• **Korte opgave**
Pak alsjeblieft de tekst over immateriële schadevergoeding bij een te lange procedure op na de laatste zin en schrijf die verder.

• **Document**
* * * * * * *
Immateriële schadevergoeding
7. Eiser heeft verzocht om een vergoeding van immateriële schade wegens overschrijding van de redelijke termijn. Een vergoeding van immateriële schade wordt op verzoek toegekend indien een procedure over een belastingaanslag onredelijk lang heeft geduurd. In belastingzaken wordt, als de redelijke termijn is overschreden, behoudens bijzondere omstandigheden, verondersteld dat eiser immateriële schade heeft geleden in de vorm van spanning en frustratie. Daarbij heeft als uitgangspunt te gelden dat een periode van twee jaar voor de bezwaar- en beroepsfase gezamenlijk als redelijk wordt beschouwd. De termijn hiervoor vangt aan op het moment waarop de heffingsambtenaar het bezwaarschrift ontvangt. In deze beroepszaak is het bezwaarschrift ontvangen op
23 augustus 2021 en is door de rechtbank op 1 maart 2024 uitspraak gedaan. De redelijke termijn van 2 jaar wordt dus met (afgerond naar boven) 7 maanden overschreden.
* * * * * * *
• **Gegevensblok**

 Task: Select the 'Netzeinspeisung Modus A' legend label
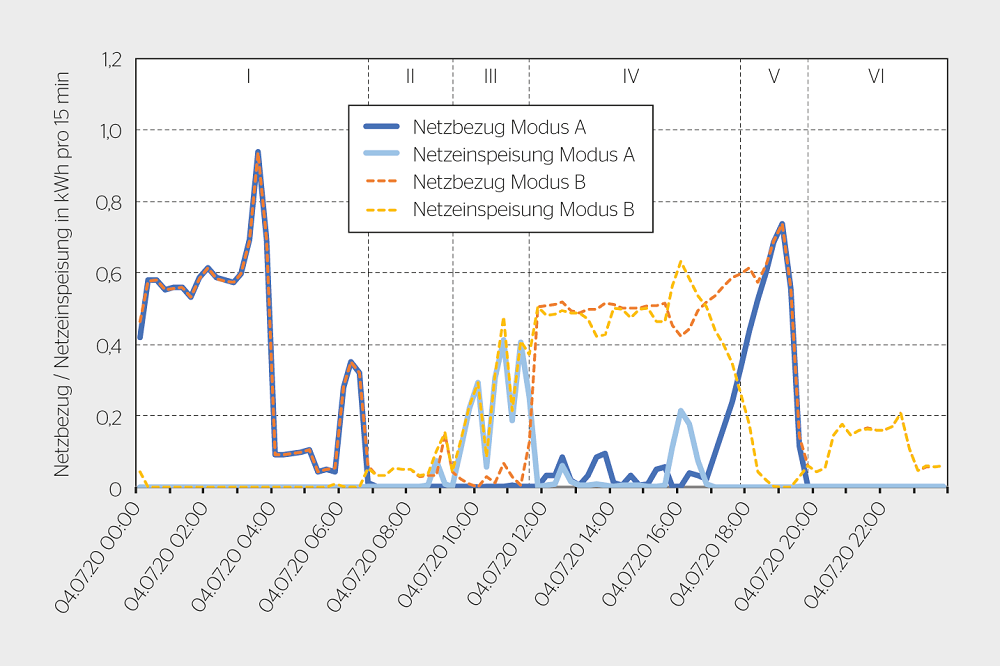(x=523, y=155)
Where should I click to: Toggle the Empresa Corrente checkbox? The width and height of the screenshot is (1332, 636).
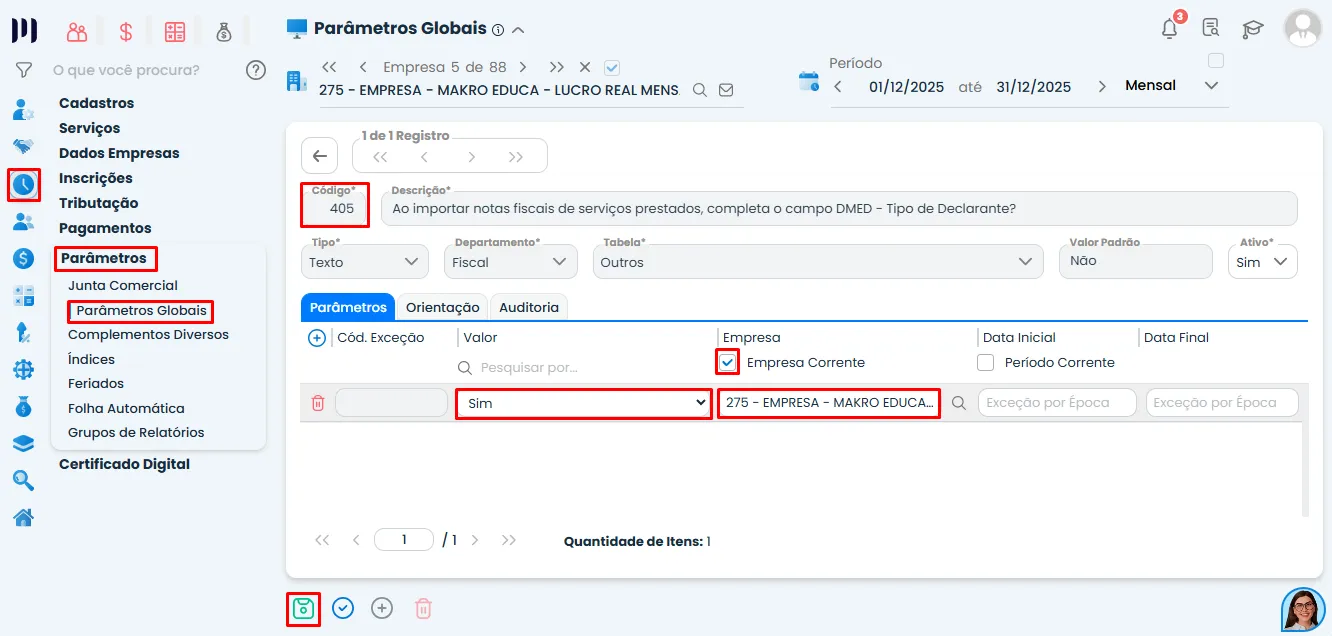click(x=727, y=362)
* * * * * * *
• **Antwoord op opgave**
8. De rechtbank ziet, evenals in een eerdere zaak van deze gemachtigde en heffingsambtenaar [1] , reden de redelijke termijn voor deze zaak te verlengen. De reden daarvoor is de volgende. De termijn van twee jaar kan verlengd worden bij bijzondere omstandigheden. Tot de bijzondere omstandigheden die aanleiding kunnen zijn voor verlenging van de redelijke termijn, worden volgens vaste rechtspraak onder meer gerekend:
“[…] de invloed van de belanghebbende en/of diens gemachtigde op de duur van het proces, bijvoorbeeld door het doen van herhaalde verzoeken om verlenging van gestelde termijnen of om uitstel voor (het voldoen aan) uitnodigingen of oproepingen.”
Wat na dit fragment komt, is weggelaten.